According to a news report linguistics experts have been researching words which have disappeared from use in the English language. They include words like "quacksalver" - a person who "dishonestly claims knowledge of, or skill in, medicine; a pedlar of false cures". A useful term, no doubt. Then there is a "percher" - someone "who aspires to a higher rank or status; an ambitious or self-assertive person".
I particularly like "snout-fair", which means "having a fair countenance; fair-faced, comely, handsome", and "sillytonian", which means "a silly or gullible person, especially one considered as belonging to a notional sect of such people". I can't help hearing the name of a certain school in there! "Merry-go-sorry" is another good one, a phrase describing a mixtures of joy and sorrow.
The academics concerned would like some of the words to be brought back into everyday use. However their final list includes "slug-a-bed" - meaning a late riser - a term I use frequently. Does this mean my language is antiquated?
In this age of cuts in so many areas of education, I don't know whether to be relieved or annoyed that academics can still spend vast amounts of time on such stuff, and presumably get paid for doing so.
A school has been in the news because it decided to that made its uniform gender neutral so that transgender teenagers did not feel discriminated against. They did this by opting for trousers for everyone. The columnist Hadley Freeman wondered why they did not choose skirts for all or just keep the options open and let boys wear skirts if they chose just as girls can wear trousers. A much less socially acceptable option. Why do we feel more threatened by the idea of a boy in a skirt than that of a girl in trousers?
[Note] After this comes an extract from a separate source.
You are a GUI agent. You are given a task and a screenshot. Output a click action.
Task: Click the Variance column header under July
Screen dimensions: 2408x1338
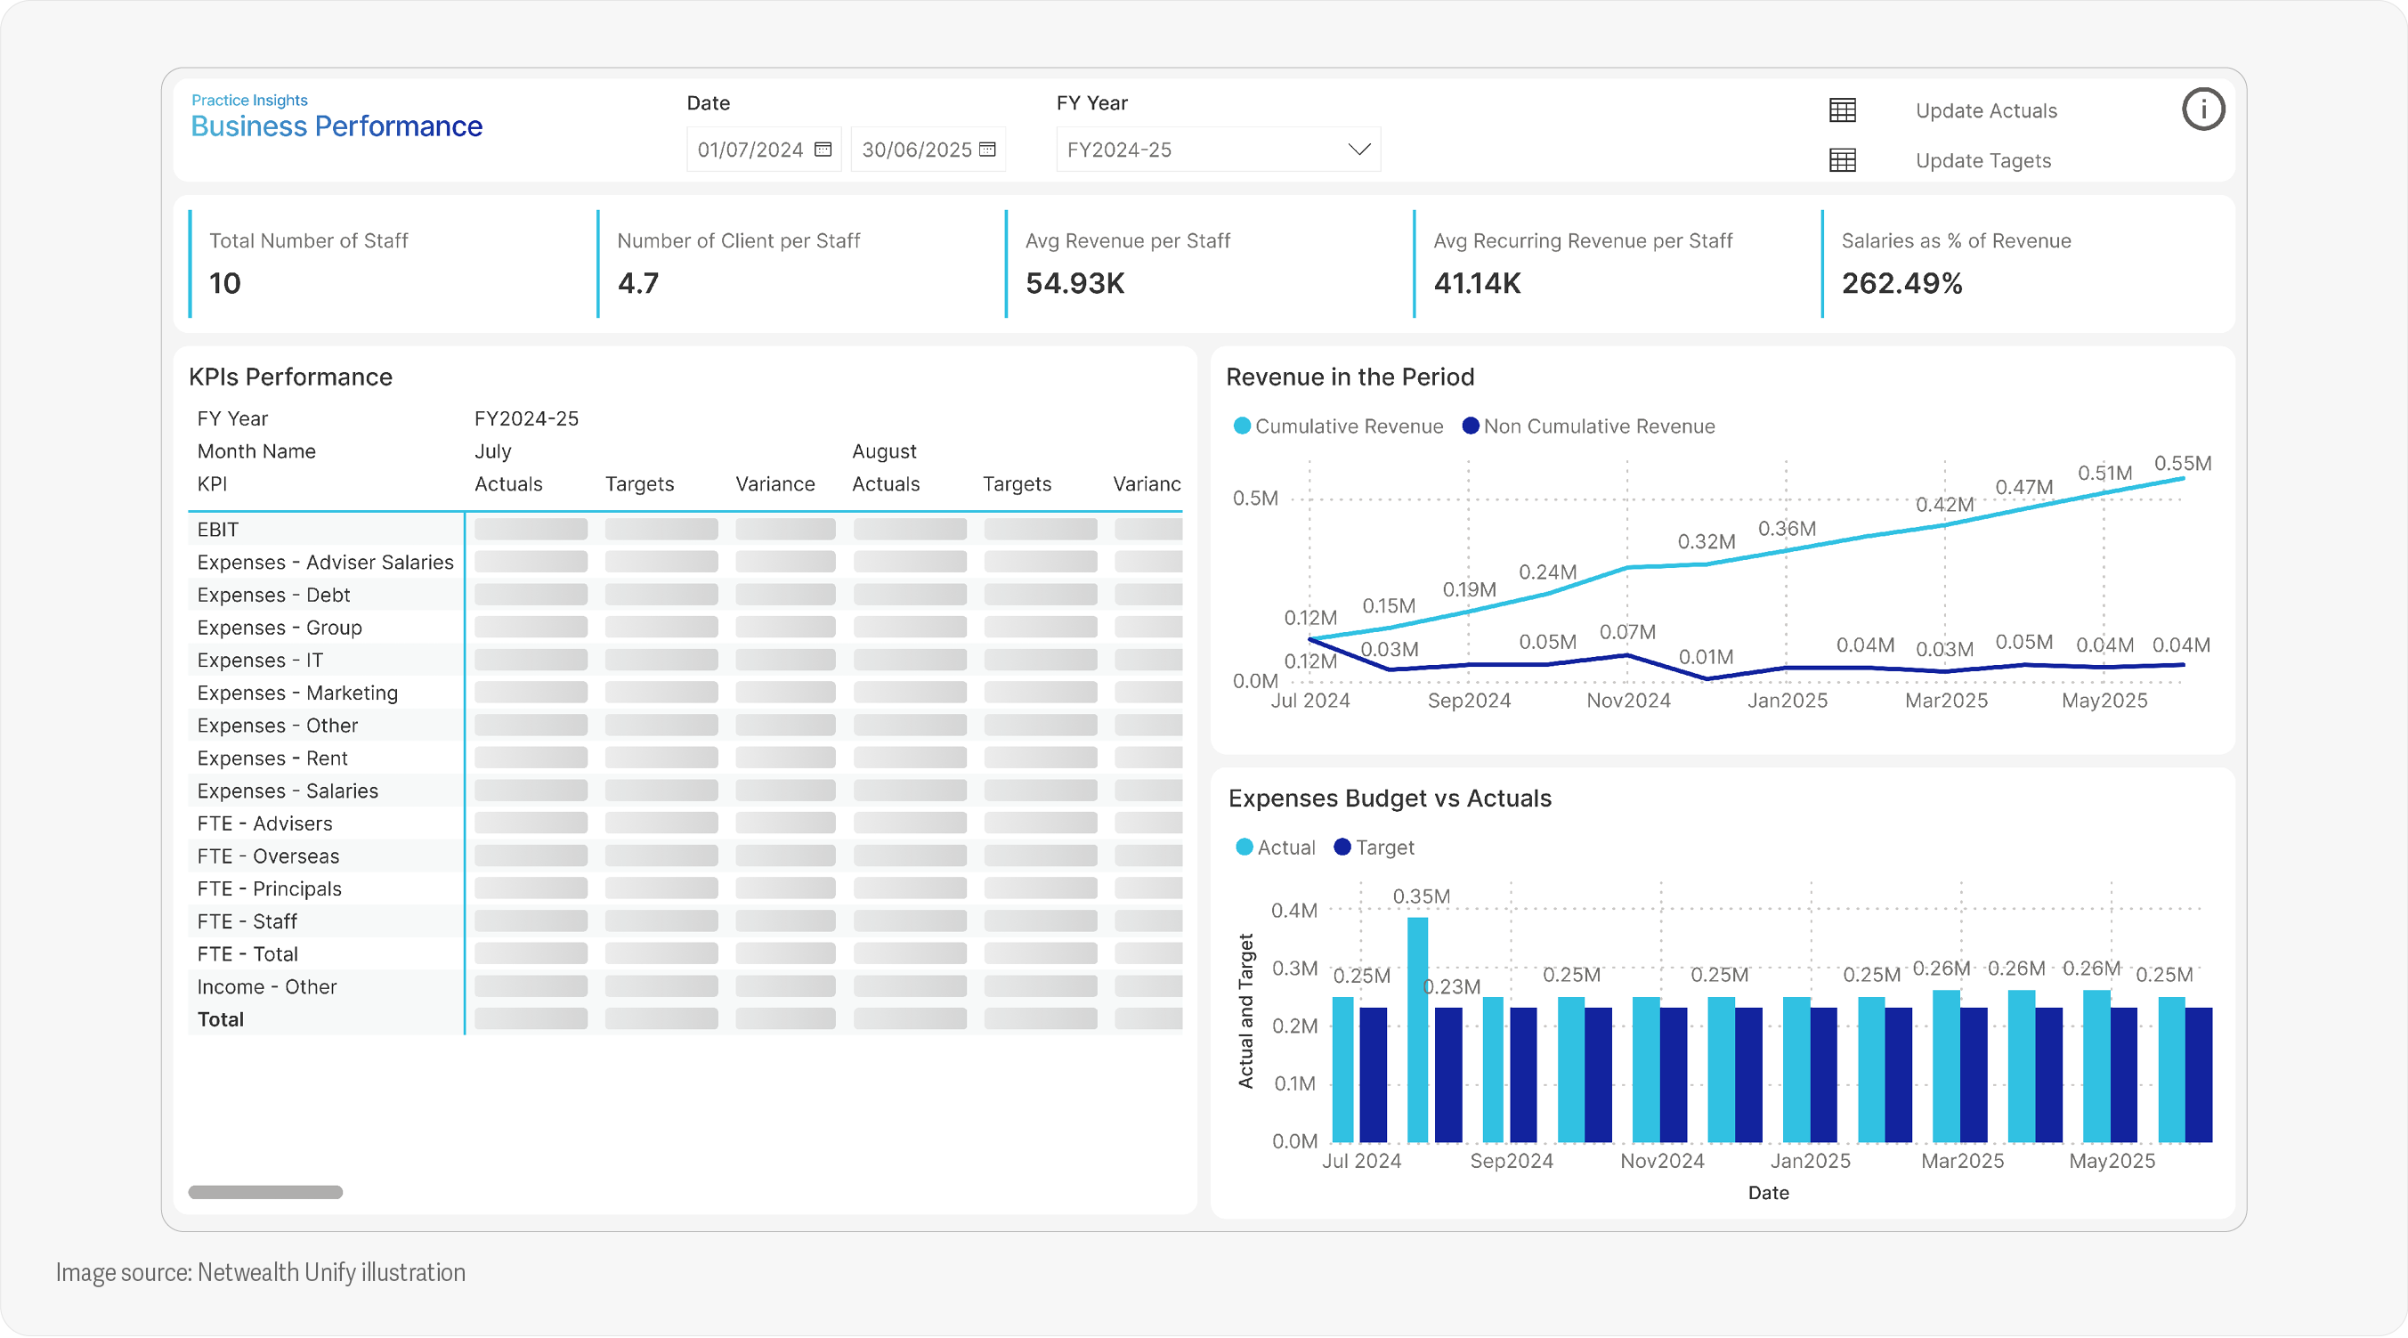coord(774,484)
Hadley Freeman got onto this from considering the difficulty of buying gender-neutral toys for her two-year old twin boys. Clearly this gender-neutral stuff still has a long way to go.
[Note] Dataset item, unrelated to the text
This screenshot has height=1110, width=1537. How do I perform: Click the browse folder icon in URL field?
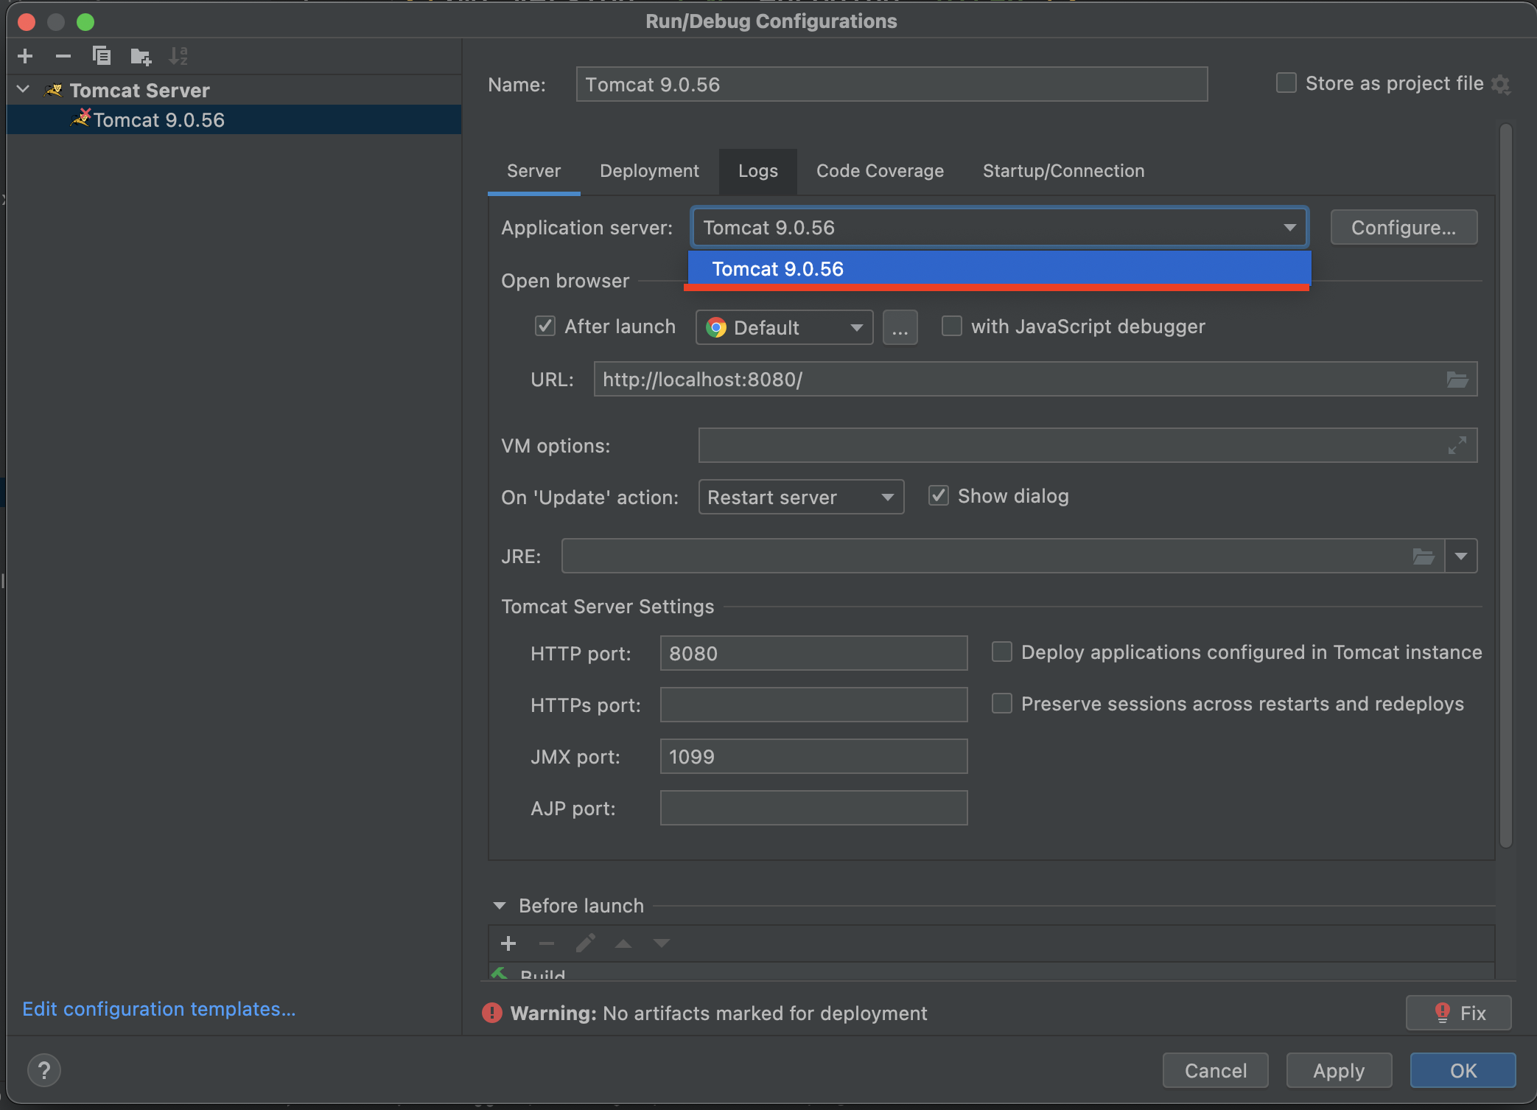(1457, 380)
And was it gender role-models that made the groups of boys on the bus I travelled on today behave as they did? There were half a dozen of them, probably aged about 12, having difficulty sitting still. I got on the bus and the first thing I did was ask one of them to stop hanging from the standing-passenger straps with his feet on two seats. I wasn't especially bossy about it, just reminding him that other people had to sit on those seats.
He stepped down but my remarks prompted one of his mates to comment that people did not "have to" sit on those seats; they could sit there or there or there (indicating empty seats) but not there (indicating the front seat occupied by a stiffly disapproving older lady). Another chimed in at that point: "She's miserable, threatened to slap me. That's #child abuse." So I joined in the game, telling him that what he said could be seen as #cheek. We "hash-tagged" to and fro for a bit, while the boys leapt around the bus like feral creatures. Not threatening but barely civilised. It's a good job the bus was mostly empty: just me and the miserable #child abuse lady.
Maybe they had simply had too much sugar. Maybe they had never been taught how to behave on public transport. Maybe they were just "being lads". But were they "being lads" or am I guilty of gender stereotyping? Would a bunch of girls of the same age behave in the same way?